**Stated task A:** Please list every parameter in the definition of the model function in the TensorFlow exercise, including any default values it shows.
**Stated task B:**
Decide whether each statement agrees with the TensorFlow exercise. Answer yes or no for each, and quote the words of the exercise that settle it.
(i) The internal nodes use a sigmoid activation function.
(ii) Training runs over mini-batches of 1024 events each step.
(iii) The loss function is mean squared error.
**Stated task C:**
Use the TensorFlow exercise to answer these questions.
(i) How many nodes does each hidden layer have?
(ii) What does the sigmoid on the output node choose between?
(iii) What value is nEpochs set to?

**Source text:**
────
Now we have a prepared dataset ready for our neural network we need to build the model with tensorflow. Working from the example from 'gaussian.ipynb', build a 2 hidden layer network with 50 nodes on each layer. Therefore requiring 3 sets of weight and biases. We will choose the activation function of the internal nodes to be a RELU.

The input size will be the number of features available in X and the output will be one node with a sigmoid function to choose between 1 or 0 (signal or background).

In [None]:
def model(x,input_size,layer_size=50,sigmoid_out=True,scope_name='model'):
    #This ensuring the variables are defined within the scope of the model
    
    ###### YOUR CODE HERE ######

    return logits, tf.sigmoid(logits)
    

#Define the placeholder for the input

###### YOUR CODE HERE ######
# x = tf.placeholder(...)
# logits,f = model(...)

### Add the training operations

As in the gaussian example we want to define the outputs to train to and use the binary cross entropy loss function.

In [None]:
###### YOUR CODE HERE ######

### Run the training

Compile the model into a session and run the training as it has been setup, as in the gaussian example.

However, in this case we are going to train over mini-batches of 1024 events each step.

In [None]:
#Set up and initialise the session
# sess = ....
###### YOUR CODE HERE ######

nEpochs=10
batch_size=1024

#Loop over epochs but this 
# I'll leave the code in place for you
# Note that we do an inner loop on each epoch selecting a batch of events
# We also have to make sure to format the pandas input properly with np.vstack
for i in range(nEpochs):
    loss_batch=[]
    for start,end in zip(range(0,len(X_train),batch_size),
                         range(batch_size,len(X_train)+1,batch_size)):
        loss_,_ = sess.run([loss,minimize_loss],
                          #feed_dict={x: X_train[start:end], labels: y_train[start:end]})
                           feed_dict={x: np.vstack(X_train.as_matrix())[start:end], labels: np.vstack(y_train)[start:end]})
────
**Data provided:**

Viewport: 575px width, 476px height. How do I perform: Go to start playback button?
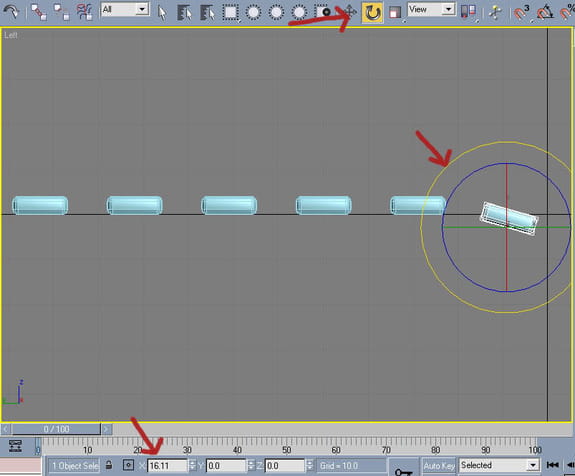click(552, 465)
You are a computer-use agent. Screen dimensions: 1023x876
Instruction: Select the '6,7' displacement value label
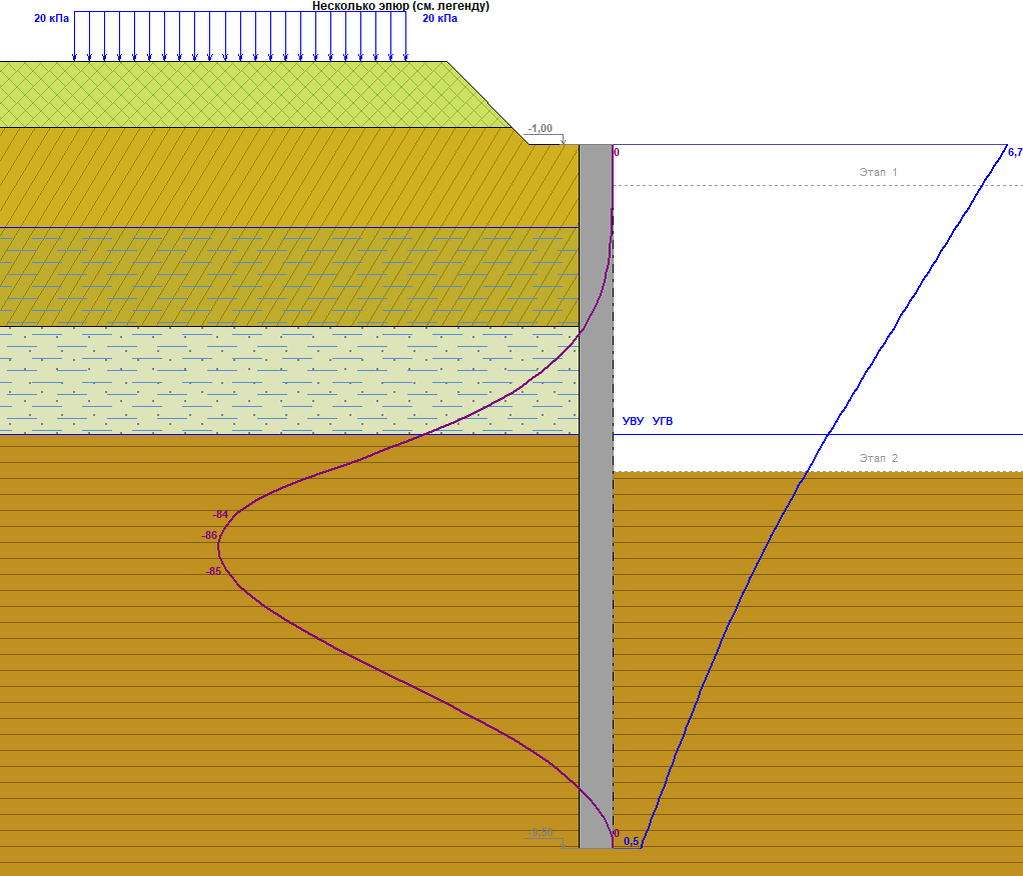tap(1015, 153)
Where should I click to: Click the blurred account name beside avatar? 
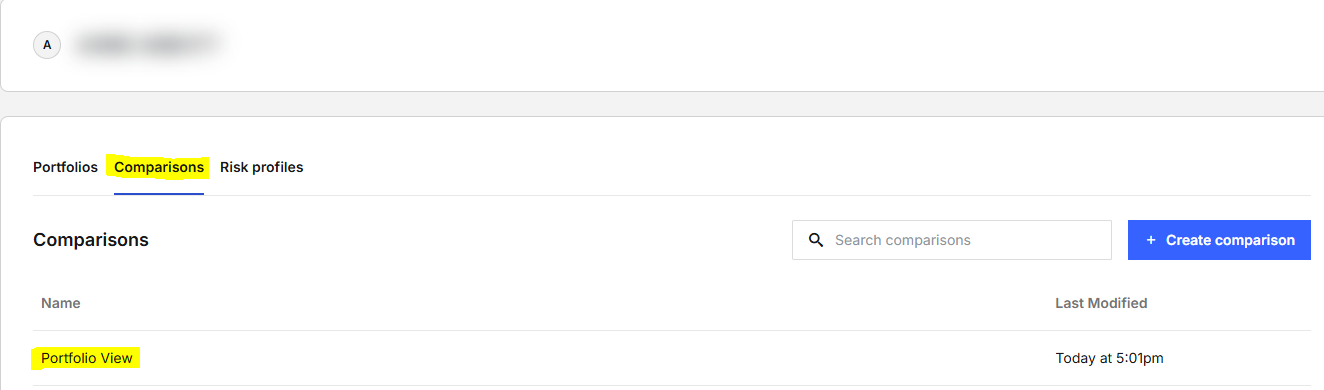[x=147, y=45]
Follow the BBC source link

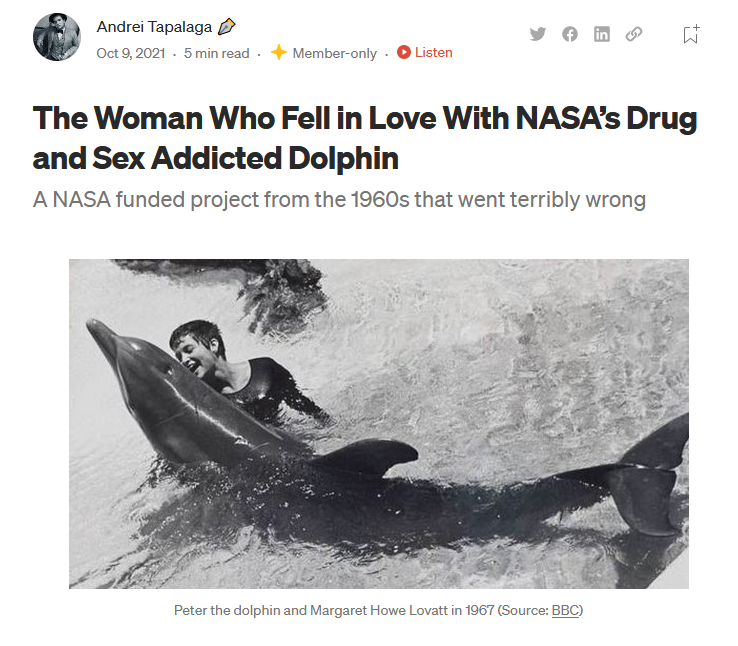(x=565, y=610)
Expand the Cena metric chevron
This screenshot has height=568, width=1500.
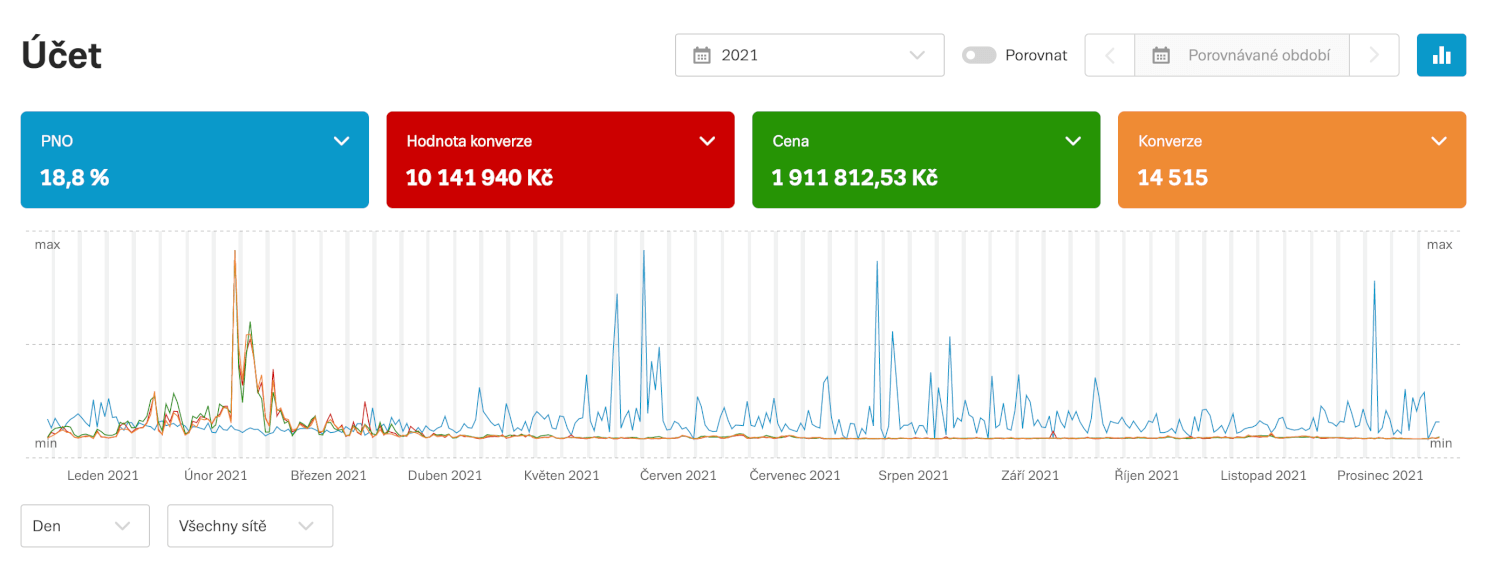point(1074,141)
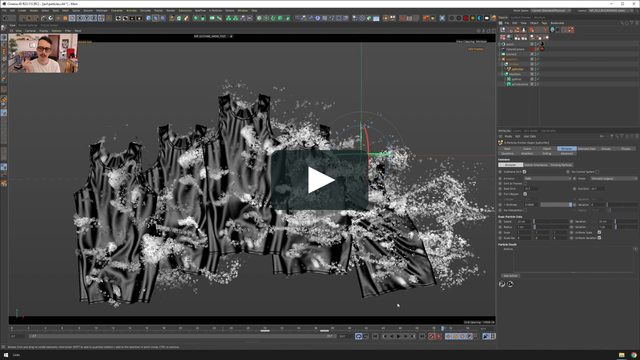Click the back arrow in Attributes panel header
Viewport: 640px width, 360px height.
602,136
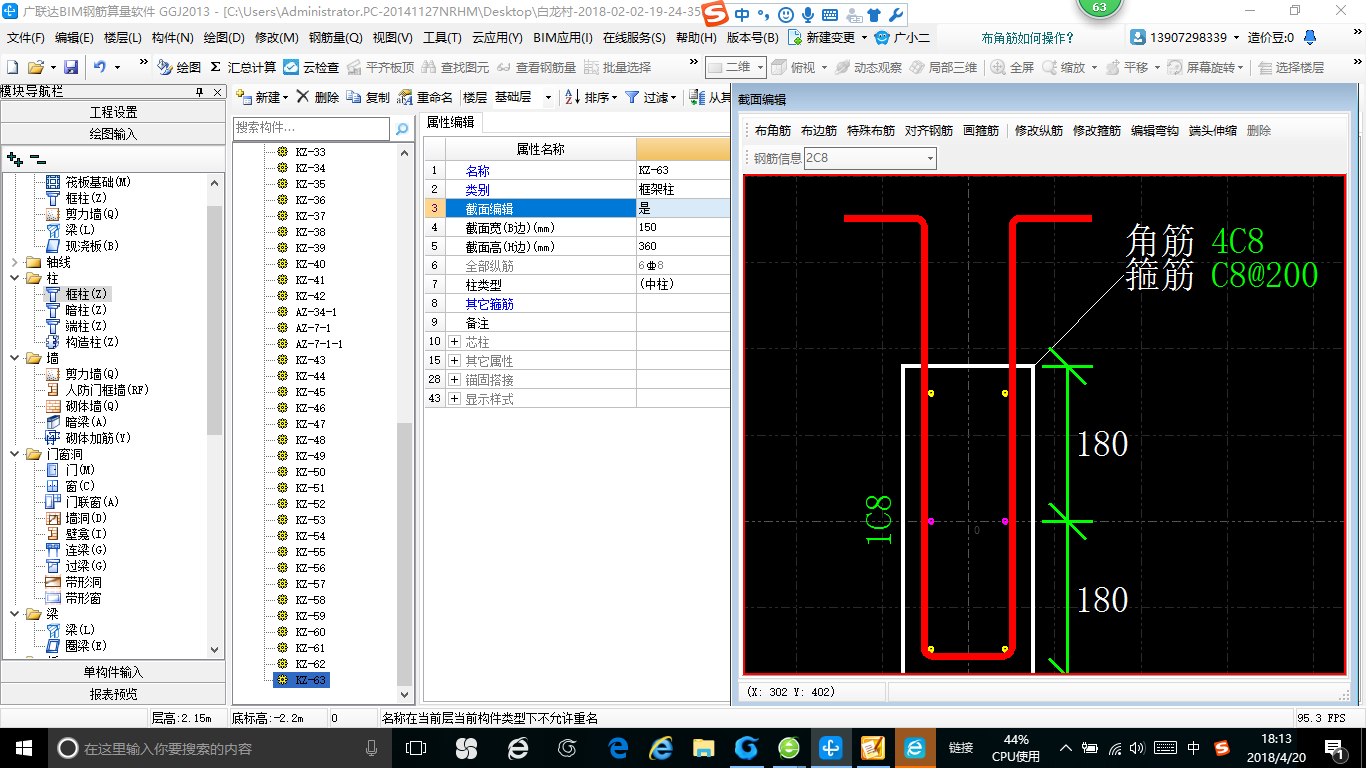Open the 钢筋信息 2C8 dropdown
The height and width of the screenshot is (768, 1366).
930,158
────
**Solution A:**
x
input_size
layer_size=50
sigmoid_out=True
scope_name='model'

**Solution B:**
(i) No: "We will choose the activation function of the internal nodes to be a RELU."
(ii) Yes: "we are going to train over mini-batches of 1024 events each step."
(iii) No: "use the binary cross entropy loss function."

**Solution C:**
(i) 50
(ii) 1 or 0 (signal or background)
(iii) 10